写真=個人情報保護委員会

個人情報保護委員会と韓国インターネット振興院(KISA)は29日、マイデータ制度の運用状況と今後の拡大方針を共有する「マイデータ現場懇談会」を忠清北道・清州のオスコで開催した。医療・通信分野に続き、2026年にはエネルギー分野にも対象を広げ、国民が実感できるサービスの普及を進める方針だ。
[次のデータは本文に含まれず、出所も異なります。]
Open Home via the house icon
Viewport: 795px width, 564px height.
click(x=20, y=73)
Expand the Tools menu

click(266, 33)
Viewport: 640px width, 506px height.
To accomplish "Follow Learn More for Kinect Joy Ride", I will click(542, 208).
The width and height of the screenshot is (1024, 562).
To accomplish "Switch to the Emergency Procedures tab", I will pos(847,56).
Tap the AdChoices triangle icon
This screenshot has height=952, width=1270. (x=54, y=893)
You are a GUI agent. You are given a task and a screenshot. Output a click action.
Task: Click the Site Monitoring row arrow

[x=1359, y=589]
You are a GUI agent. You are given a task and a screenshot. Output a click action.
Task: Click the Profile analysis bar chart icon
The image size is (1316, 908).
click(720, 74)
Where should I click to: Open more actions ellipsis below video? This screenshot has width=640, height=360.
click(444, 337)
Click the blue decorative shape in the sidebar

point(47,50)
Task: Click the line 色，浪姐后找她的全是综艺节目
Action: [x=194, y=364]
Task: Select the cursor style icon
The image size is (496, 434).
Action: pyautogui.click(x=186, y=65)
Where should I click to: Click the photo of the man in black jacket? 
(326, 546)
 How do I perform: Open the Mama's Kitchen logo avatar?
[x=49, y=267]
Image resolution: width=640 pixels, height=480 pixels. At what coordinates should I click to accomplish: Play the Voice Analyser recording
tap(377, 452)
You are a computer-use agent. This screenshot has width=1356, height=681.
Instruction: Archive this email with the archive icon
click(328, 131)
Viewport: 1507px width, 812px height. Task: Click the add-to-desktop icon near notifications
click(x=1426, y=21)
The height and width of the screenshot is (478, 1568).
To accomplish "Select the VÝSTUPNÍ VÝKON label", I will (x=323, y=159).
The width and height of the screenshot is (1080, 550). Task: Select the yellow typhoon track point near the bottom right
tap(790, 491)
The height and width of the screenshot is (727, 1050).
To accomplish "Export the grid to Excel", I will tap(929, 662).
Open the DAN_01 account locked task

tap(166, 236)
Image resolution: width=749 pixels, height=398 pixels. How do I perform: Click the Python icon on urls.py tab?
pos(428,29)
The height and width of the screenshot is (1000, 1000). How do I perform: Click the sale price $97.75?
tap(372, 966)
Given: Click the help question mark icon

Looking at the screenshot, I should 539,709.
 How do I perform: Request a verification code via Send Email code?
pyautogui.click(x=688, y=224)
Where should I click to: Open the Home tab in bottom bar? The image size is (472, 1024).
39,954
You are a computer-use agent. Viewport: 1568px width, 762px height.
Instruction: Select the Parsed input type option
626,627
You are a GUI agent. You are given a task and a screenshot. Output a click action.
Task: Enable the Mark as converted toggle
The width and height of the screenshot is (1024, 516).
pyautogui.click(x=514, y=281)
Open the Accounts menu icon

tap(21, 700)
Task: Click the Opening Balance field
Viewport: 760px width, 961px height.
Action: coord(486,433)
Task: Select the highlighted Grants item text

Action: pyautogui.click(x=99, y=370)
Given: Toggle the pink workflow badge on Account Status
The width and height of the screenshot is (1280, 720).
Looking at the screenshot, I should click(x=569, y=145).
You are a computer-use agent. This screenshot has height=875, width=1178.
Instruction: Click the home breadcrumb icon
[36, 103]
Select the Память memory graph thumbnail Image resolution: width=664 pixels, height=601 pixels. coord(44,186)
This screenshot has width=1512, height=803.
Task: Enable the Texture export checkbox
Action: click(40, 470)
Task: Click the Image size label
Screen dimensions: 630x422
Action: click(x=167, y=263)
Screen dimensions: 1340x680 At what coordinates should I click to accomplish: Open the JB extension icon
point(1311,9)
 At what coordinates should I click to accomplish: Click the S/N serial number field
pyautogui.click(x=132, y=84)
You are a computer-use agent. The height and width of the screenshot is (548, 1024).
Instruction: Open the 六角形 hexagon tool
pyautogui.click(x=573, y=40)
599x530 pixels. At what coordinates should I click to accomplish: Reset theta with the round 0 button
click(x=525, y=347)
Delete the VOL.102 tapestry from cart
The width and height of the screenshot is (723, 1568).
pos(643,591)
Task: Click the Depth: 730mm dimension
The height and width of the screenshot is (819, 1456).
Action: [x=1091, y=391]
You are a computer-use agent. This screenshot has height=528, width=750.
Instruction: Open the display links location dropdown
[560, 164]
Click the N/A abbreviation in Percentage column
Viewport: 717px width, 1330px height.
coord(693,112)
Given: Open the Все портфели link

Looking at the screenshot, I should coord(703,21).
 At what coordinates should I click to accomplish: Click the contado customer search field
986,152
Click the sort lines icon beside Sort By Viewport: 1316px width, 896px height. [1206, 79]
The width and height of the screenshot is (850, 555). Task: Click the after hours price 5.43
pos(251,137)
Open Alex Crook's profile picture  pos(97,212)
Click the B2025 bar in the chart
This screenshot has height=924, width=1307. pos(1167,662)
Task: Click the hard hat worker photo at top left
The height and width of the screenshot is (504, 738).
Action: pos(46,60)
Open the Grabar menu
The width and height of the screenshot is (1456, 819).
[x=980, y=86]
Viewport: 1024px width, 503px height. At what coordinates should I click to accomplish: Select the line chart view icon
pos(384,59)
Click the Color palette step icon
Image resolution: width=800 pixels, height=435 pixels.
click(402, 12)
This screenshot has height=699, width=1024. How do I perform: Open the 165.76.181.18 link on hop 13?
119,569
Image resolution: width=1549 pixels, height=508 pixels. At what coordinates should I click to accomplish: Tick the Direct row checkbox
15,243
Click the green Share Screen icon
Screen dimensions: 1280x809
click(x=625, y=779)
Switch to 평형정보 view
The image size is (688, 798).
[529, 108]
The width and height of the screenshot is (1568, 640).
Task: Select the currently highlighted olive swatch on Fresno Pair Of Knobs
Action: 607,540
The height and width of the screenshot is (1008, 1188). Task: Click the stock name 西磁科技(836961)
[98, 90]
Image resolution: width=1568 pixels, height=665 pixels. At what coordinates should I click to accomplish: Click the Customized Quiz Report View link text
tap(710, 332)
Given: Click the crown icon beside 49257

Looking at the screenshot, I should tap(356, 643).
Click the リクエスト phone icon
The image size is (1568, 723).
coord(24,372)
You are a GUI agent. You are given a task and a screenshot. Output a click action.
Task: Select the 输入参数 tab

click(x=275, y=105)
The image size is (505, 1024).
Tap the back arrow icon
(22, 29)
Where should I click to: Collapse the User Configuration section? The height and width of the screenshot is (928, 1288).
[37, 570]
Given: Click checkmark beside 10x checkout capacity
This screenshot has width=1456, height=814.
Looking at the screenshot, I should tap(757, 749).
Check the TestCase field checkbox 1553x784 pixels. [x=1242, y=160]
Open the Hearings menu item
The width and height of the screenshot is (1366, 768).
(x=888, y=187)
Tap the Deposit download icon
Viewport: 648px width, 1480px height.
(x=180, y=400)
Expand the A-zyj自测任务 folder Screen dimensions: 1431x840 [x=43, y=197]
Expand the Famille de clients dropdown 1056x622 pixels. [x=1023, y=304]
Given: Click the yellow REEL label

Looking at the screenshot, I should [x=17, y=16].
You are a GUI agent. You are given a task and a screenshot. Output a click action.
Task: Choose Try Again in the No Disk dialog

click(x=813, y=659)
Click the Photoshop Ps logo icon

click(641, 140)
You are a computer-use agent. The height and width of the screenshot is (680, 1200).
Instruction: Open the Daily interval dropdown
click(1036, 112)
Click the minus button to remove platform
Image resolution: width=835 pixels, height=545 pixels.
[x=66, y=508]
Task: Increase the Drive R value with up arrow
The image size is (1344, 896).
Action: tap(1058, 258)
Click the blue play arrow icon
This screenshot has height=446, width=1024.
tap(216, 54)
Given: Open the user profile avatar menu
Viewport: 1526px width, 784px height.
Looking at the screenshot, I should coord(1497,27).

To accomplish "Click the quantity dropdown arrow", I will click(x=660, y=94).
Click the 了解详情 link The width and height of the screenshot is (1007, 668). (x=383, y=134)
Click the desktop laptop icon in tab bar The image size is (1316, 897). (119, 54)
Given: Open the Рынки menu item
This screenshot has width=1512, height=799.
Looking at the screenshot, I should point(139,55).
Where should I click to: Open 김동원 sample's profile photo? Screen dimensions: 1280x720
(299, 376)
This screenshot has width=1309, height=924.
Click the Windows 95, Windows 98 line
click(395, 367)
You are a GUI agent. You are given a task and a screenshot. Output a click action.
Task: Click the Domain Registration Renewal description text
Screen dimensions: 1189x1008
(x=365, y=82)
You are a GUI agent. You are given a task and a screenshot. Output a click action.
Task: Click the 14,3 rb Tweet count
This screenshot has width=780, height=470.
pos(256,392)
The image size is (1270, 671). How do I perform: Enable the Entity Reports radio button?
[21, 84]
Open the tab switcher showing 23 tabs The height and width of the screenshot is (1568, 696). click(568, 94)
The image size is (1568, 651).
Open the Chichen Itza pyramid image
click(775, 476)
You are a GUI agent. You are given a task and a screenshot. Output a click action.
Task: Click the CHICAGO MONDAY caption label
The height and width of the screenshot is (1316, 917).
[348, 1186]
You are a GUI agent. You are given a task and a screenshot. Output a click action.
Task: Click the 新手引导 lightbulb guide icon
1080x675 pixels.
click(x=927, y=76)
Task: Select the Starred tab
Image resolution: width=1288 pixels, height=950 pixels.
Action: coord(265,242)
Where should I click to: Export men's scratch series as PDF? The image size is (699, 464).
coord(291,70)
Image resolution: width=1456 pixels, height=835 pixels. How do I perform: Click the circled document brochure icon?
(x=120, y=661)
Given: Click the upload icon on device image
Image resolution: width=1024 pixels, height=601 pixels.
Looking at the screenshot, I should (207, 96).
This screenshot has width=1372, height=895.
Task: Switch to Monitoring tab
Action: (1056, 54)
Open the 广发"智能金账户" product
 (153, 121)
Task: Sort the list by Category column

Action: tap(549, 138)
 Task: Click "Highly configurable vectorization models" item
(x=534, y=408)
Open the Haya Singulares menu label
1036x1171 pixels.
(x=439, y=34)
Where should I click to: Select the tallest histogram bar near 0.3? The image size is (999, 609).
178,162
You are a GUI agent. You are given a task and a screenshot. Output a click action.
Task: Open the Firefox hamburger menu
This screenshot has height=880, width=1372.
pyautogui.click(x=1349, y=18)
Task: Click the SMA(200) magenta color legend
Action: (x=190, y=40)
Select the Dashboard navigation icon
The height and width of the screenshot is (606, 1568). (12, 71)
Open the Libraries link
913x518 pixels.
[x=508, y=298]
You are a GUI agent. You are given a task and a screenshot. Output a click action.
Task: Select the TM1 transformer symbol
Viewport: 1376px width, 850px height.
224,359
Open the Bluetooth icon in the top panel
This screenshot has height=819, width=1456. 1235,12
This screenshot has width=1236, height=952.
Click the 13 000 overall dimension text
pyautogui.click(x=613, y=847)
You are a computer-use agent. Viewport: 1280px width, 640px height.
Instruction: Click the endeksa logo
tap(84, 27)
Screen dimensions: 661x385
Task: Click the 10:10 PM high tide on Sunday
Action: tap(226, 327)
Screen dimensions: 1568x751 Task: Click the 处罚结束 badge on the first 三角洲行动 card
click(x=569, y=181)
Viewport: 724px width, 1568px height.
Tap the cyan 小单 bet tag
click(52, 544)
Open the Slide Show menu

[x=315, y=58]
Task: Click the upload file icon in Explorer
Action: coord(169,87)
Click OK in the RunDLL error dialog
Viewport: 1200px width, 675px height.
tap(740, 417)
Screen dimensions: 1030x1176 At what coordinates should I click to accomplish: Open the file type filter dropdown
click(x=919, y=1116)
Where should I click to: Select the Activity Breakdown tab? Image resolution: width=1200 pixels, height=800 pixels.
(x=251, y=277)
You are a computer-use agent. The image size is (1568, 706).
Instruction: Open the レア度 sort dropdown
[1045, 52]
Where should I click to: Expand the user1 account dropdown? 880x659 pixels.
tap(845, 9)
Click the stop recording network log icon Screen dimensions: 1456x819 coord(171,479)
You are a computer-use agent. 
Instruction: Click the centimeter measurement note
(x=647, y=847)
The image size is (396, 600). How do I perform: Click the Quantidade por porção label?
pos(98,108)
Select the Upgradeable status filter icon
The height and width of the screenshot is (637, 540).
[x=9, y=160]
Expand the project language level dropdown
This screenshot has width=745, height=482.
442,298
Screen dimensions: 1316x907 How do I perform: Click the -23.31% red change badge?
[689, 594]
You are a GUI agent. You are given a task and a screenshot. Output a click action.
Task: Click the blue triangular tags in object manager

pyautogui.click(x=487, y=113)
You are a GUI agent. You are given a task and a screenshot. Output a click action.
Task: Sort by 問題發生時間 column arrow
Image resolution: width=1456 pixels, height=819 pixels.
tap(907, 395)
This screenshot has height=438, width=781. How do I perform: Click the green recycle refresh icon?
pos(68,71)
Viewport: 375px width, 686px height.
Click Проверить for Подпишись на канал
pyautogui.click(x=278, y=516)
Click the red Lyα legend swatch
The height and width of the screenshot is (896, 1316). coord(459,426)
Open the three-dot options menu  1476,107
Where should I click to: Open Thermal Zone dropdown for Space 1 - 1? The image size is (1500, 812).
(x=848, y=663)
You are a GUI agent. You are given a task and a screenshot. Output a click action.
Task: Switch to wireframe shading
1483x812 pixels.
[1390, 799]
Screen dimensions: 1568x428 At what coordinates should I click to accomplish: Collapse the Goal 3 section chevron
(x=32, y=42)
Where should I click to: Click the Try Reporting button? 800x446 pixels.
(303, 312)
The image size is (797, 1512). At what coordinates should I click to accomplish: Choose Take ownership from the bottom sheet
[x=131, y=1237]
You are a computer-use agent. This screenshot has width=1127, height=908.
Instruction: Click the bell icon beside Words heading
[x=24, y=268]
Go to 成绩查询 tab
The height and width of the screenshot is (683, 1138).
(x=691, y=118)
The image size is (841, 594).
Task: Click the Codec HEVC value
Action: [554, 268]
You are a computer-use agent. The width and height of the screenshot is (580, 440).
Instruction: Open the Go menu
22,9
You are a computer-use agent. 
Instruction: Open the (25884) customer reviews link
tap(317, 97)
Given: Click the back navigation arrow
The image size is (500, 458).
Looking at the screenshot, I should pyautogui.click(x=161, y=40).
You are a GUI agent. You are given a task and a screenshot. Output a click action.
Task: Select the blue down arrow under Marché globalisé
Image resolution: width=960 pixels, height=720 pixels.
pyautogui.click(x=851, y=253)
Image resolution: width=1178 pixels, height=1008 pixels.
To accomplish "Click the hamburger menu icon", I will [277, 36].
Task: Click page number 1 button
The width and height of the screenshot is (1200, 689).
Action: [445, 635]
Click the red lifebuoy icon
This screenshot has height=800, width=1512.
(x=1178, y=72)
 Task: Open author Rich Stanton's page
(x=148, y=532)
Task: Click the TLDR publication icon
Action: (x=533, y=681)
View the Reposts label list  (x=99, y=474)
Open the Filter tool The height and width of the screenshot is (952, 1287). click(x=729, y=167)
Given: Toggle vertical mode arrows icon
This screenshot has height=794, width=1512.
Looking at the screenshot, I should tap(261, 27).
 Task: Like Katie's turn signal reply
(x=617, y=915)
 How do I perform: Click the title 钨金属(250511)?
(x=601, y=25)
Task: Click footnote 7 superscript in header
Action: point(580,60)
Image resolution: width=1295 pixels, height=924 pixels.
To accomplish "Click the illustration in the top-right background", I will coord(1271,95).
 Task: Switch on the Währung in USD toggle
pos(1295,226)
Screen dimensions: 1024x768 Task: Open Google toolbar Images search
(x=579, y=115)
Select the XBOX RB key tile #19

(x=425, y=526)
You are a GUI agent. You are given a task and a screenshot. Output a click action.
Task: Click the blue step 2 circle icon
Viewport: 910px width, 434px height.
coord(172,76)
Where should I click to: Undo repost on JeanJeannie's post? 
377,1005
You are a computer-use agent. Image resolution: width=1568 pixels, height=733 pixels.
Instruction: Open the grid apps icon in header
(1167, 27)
懇談会には、関係省庁や公的機関、研究機関、経済団体、マイデータ参加企業が出席した。全分野マイデータ制度の運用状況と今後の政策方針を紹介したほか、支援プラットフォームの主要機能や、仮名情報の活用政策、個人情報の安全な利活用に向けた支援策について説明した。

個人情報保護委員会は2025年3月から、医療・通信分野を中心に全分野マイデータ制度を本格施行している。これを受け、Kakao Healthcareの服薬秘書サービス、韓国通信事業者連合会(KTOA)の通信料金プラン推薦サービス、MedieAgeの個別最適化健康管理サービスなどの提供が始まっている。

2026年からは適用範囲をエネルギー分野まで拡大する。NICE Information Serviceのエネルギー・マイデータ連携信用評価サービス、BankSaladの慢性疾患予防・管理サービス、SolDocの医療マイデータ基盤の診療支援サービスなど、生活密着型サービスの拡充を後押しする。

あわせて、利用者が自らの個人情報を一元的に確認し、ダウンロードや削除ができる「オンマイデータ」プラットフォームの主要機能も紹介した。

懇談会では、マイデータ制度の活性化策や現場の課題についても意見を聞いた。TossやHyundai Green Foodなど約10社を対象に、個人情報管理専門機関の指定に向けた準備を支援する1対1の個別コンサルティングも実施した。

個人情報保護委員会のイ・ジョンリョル副委員長は、「マイデータを通じた個人情報の安全な活用は、AI大転換時代において国民のデータ主権を実現するための中核インフラだ」と述べた。そのうえで、「個人情報を安全に保護しつつ、AI技術の革新と成長に活用できるよう、国民が実感できるマイデータサービスを広げていく」と語った。